6. The reduction factor allows you to simplify the mesh, resulting in a much smaller file size and faster rendering on slow hardware. This stage uses [Sven Forstmann's](https://github.com/sp4cerat/Fast-Quadric-Mesh-Simplification) simplification method which is [adaptive](http://www.alecjacobson.com/weblog/?p=4444), using smaller triangles in regions of curvature and large triangles in flat regions. Choosing a value of `-r 0.15` will eliminate 85% of the triangles. Notice how similar the top row appears, while the bottom row illustrates a dramatic reduction in complexity.

```
nii2mesh bet.nii.gz -r 0.5 r50.ply
nii2mesh bet.nii.gz -r 0.15 r15.ply
```

![Influence of r 0.5 vs r 0.15](r50r15.jpg)

## Atlases

Atlases identify different discrete brain regions, such as [Brodmann Area](https://en.wikipedia.org/wiki/Brodmann_area). Most NIfTI atlases store each voxel intensity as an integer, identifying the region. Here, we consider this [example dataset](https://afni.nimh.nih.gov/pub/dist/doc/htmldoc/nonhuman/macaque_tempatl/atlas_d99v2.html). The nii2mesh `-a 1` argument is similar to the AFNI isosurface [`-isorois`](https://afni.nimh.nih.gov/pub/dist/doc/program_help/IsoSurface.html) option, to create an isosurface for each unique value in the input volume.

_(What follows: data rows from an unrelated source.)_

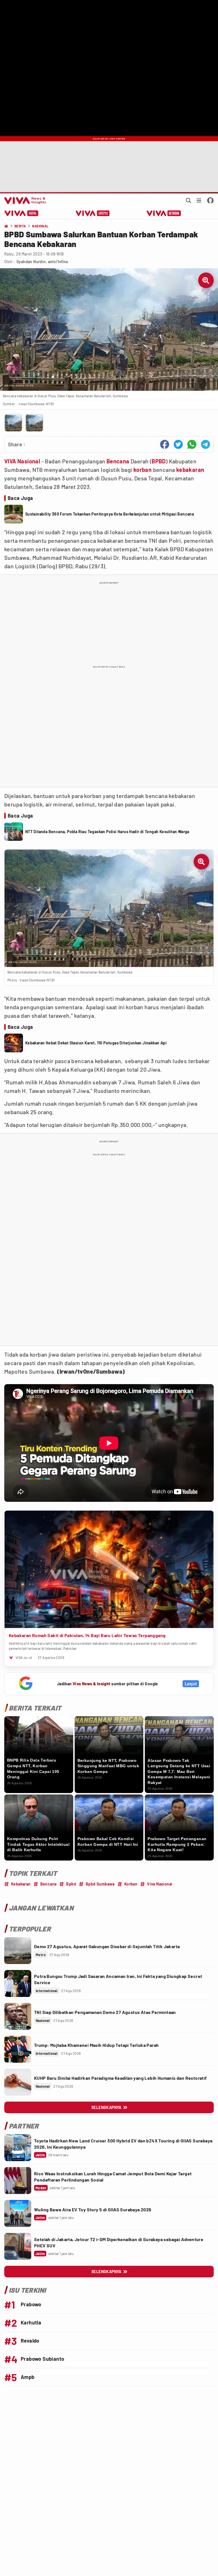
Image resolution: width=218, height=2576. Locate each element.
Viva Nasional (159, 1884)
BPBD (159, 461)
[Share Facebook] (164, 444)
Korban (130, 1884)
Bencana (117, 461)
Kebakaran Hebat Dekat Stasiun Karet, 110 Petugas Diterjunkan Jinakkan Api (96, 1042)
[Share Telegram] (205, 444)
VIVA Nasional (22, 461)
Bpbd (71, 1884)
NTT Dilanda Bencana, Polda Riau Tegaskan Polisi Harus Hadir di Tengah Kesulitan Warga (107, 831)
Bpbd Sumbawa (100, 1884)
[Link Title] (17, 1950)
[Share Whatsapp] (192, 444)
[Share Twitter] (178, 444)
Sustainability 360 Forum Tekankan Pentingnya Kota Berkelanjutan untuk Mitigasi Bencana (109, 514)
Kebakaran (21, 1884)
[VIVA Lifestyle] (93, 213)
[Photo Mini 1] (13, 423)
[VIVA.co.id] (24, 200)
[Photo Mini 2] (34, 423)
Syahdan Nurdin (31, 261)
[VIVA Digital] (21, 213)
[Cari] (188, 200)
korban (142, 469)
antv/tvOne (58, 261)
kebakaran (190, 469)
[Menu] (199, 200)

The simplest usage would be:

```
nii2mesh D99_atlas_v2.0_right.nii.gz -a 1 D99.gii
```

Note that the presmooth may slightly erode very small or thin regions. If this is undesirable, you could turn off the pre-smoothing and consider applying a small amount of smoothing after the mesh is created:

```
nii2mesh D99_atlas_v2.0_right.nii.gz -p 0 -s 10 -a 1 D99s10roi.mz3
```

Alternatively, you can provide the file name for a semicolon delimited text file. The format should have the index number in the first column, and the nickname in the second column. Consider the provided example file `D99_v2.0_labels_semicolon.txt`:

```
1;pu;putamen;Basal ganglia;Striatum
2;cd;caudate nucleus;Basal ganglia;Striatum
3;NA;nucleus accumbens;Basal ganglia;Striatum_ventral striatum
...
```

We could use this with the command:

```
nii2mesh D99_atlas_v2.0_right.nii.gz -a D99_v2.0_labels_semicolon.txt D99_.gii
```

with the resulting meshes have the file names `D99_pu.k1.gii`, `D99_cd.k2.gii`, etc.

## Supported Mesh Formats

nii2mesh can save meshes to the GIfTI (.gii), json, jmsh, mz3, obj, off, ply, FreeSurfer (.pial), stl, vtk. [MeshLab](https://www.meshlab.net) can export meshes to many other formats. Therefore, one option is to create a PLY mesh with nii2mesh and use MeshLab to export to your favorite format.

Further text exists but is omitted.